Девочка держала маленький детский зонтик и, наклоняясь за цветами дикого мака, бережно отводила его в сторону, чтобы не порвать о низкие ветки деревьев или кусты ежевики. Это были поздние маки, они цвели в этом году уже третий раз, не в силах противиться зову жаркого октябрьского солнца.
Оборвав их вдоль одной стороны изгороди, девочка двинулась к другой и, дойдя до середины поляны, наткнулась на бродягу. Она вздрогнула, но не от страха, от неожиданности. Остановилась и долго, пытливо смотрела на это отталкивающее зрелище и собралась было уже повернуть обратно, когда спящий беспокойно заворочался и задвигал руками, натыкаясь на колючки. Она увидела солнце на его лице и жужжащих мух. Глаза ее приняли озабоченное выражение, и с минуту она стояла, раздумывая. Потом на цыпочках подошла к нему сбоку, заслонила зонтиком от солнца и принялась отгонять мух. Немного погодя она для большего удобства уселась рядом.

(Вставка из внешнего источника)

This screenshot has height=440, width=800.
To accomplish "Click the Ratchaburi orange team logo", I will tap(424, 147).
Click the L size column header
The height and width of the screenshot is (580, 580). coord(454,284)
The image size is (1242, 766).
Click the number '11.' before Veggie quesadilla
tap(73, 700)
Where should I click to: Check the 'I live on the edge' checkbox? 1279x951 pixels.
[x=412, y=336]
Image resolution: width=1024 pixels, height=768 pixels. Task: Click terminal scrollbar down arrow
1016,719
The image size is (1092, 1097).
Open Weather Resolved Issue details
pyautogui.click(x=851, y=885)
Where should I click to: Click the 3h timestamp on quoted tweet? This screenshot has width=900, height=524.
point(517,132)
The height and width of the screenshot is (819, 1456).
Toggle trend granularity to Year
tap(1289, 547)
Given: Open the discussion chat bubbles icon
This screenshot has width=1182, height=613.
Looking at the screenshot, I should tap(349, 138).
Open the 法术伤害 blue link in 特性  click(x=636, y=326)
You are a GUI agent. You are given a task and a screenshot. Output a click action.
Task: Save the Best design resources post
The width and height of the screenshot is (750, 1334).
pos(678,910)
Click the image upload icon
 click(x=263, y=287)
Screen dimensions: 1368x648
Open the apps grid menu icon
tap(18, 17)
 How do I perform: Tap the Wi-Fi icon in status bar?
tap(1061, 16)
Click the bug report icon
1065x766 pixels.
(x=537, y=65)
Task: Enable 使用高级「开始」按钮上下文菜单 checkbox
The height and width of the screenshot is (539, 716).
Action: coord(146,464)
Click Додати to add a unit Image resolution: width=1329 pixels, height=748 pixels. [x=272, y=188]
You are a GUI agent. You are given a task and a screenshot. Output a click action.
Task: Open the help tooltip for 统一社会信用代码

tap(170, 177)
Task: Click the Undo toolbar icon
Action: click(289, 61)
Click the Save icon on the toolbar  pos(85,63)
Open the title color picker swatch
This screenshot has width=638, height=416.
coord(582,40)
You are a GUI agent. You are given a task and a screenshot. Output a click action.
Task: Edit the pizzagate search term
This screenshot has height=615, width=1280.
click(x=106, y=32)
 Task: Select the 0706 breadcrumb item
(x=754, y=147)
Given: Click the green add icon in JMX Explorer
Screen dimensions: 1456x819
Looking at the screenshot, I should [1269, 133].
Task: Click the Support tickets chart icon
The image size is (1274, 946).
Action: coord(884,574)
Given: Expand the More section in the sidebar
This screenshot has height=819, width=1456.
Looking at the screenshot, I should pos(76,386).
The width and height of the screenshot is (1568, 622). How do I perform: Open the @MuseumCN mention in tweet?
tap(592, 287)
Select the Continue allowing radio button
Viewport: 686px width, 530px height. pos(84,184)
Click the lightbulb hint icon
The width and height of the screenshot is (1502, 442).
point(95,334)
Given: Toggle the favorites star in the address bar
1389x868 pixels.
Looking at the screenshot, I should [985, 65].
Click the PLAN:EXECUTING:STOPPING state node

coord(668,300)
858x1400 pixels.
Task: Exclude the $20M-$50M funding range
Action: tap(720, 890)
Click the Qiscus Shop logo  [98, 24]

Так прошел час. Когда рука у нее уставала, она перекладывала зонтик в другую руку. Сначала спящий все так же метался, потом, защищенный от солнца и мух, стал дышать ровнее и успокоился. Несколько раз, однако, он серьезно испугал ее. В первый раз это показалось всего страшнее, потому что было неожиданно. «Господи Исусе! Дна не достать! Дна не достать!» — прошептал человек из каких-то глубин сна. Зонтик колыхнулся, но девочка сразу овладела собой и продолжала выполнять добровольно взятый на себя подвиг милосердия.
В другой раз он, словно от нестерпимой боли, заскрежетал зубами. Зубы скрипели так страшно, что ей показалось, будто они сейчас раскрошатся в кусочки. Потом он вдруг вытянулся во всю длину и застыл. Руки сжались в кулаки, и на лице появилась отчаянная решимость, вызванная каким-то сном. Вероятно, ему привиделось что-то ужасное: веки дрогнули, как от удара, и казалось, вот-вот откроются. Но они не открылись. Вместо того губы забормотали: «Нет! Клянусь богом, нет и еще раз нет! Я не доносчик!» Губы сомкнулись, потом опять забормотали: «Хоть вяжи меня, сторож, хоть на куски режь, ничего ты из меня не выжмешь, разве только кровь мою. Мало ли вы ее пили здесь, в вашей проклятой дыре!»